Diesel-Gate / VW-Gate und die anderen kriminellen Machenschaften kann uns nicht ruhen lassen.
Deswegen finde ich gut wenn nicht nur die VW Kollegen, sondern alle Automobiler das zu Thema machen. Dieselgate-Benzinergate und E-Mobilität mit allen Konsequenzen betreffen aller Automobiler weltweit.

Kurz und bündig meine Meinung:
1. Es dürfen die Folgen dieses kriminellen Betruges nicht auf dem Rücken und Kosten der Beschäftigten abgewälzt werden. Sei es die festangestellten Beschäftigten oder "Leiharbeiter". Ebenso bei den Zulieferbetrieben.
2. Es ist von krimineller Energie dieser Vorstände, auf Kosten der Kunden, der Umwelt, der Natur und Gesundheit millionenfach Betrug zu begehen für Marktanteile und Profit.
3. Die Verantwortlichen müssen dafür haften, auch mit dem Privatvermögen.
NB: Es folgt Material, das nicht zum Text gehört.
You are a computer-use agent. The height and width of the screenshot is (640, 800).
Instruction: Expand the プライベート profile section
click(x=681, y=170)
Bonizahlungen, Pensionszahlungen, Rückstellungen für Vorstände, einziehen. Auch die der freigestellten Manager.
4. Die Berliner Politiker müssen genauso rangezogen werden.
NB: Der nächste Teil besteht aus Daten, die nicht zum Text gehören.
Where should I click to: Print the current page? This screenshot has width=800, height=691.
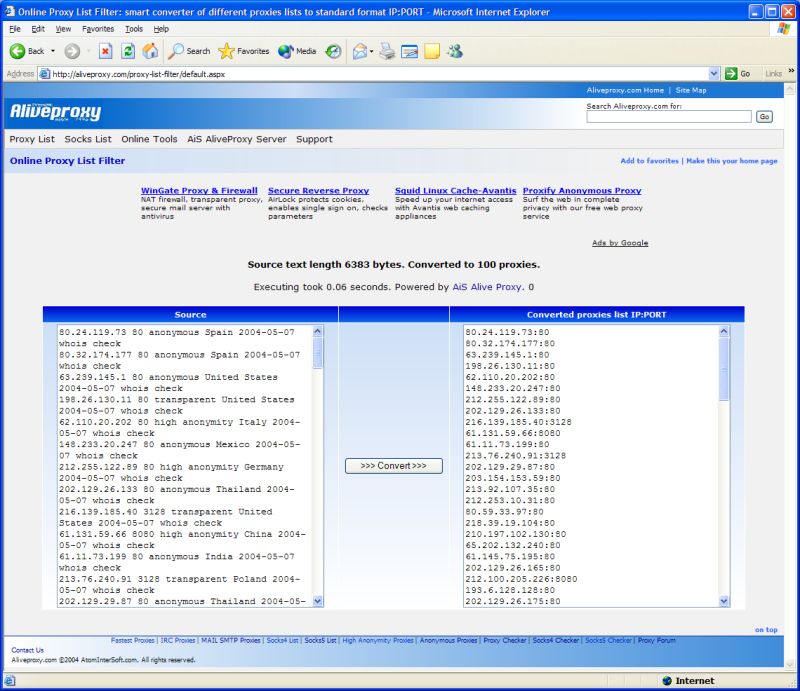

5. Es ist nicht nur ein VW Dieselgate, sondern auch ein Benzinergate
wie jüngst bei AUDI Modellen festgestellt wurde.
6. Die Deutsche Umwelthilfe DHU mit Jürgen Resch hat vorbildlich bewiesen das ganz aktuell Dieselmodelle mit EURO 5 + 6 , fast aller Konzerne, die Werte um das über 100 fache überschreiten. Diese Woche im WDR 3 TV am 14.12.2016 abends hat J. Resch dies dargestellt. Nachzuschauen in der WDR Mediathek.
7. Ich halte die Forderung der DHU für richtig, die dreckigen EURO 5 + 6 Diesel sofort zu stoppen, und auf Kosten der Konzerne umzurüsten. Das ginge hier und heute. Stuttgart Feinstaubalarm, da muss sofort was passieren.
8. Die DHU wird mit Klagen der Konzerne überzogen. Stopp damit.
9. Über diese Themen aktuell darüber hinaus, ist eine breite Debatte zu einem anderen neuen Nahverkehrssystem und die Zukunft Mobilität und fossile Energie zu führen. Arbeiter-, Gewerkschafts-, Umweltbewegung gehören zusammen, Umwelt darf nicht gegen Arbeitsplätze oder umgekehrt ausgespielt werden. .Eine Möglichkeit mitzumachen sind die Vereine/Trägergruppen der Internationalen Automobilarbeiterkonferenz (www.iaar.de )Mit kollegialen Grüßen

Klaus-Jürgen vom Verein " Freunde der Internationalen Automobilarbeiterkonferenz Sindelfingen e.V."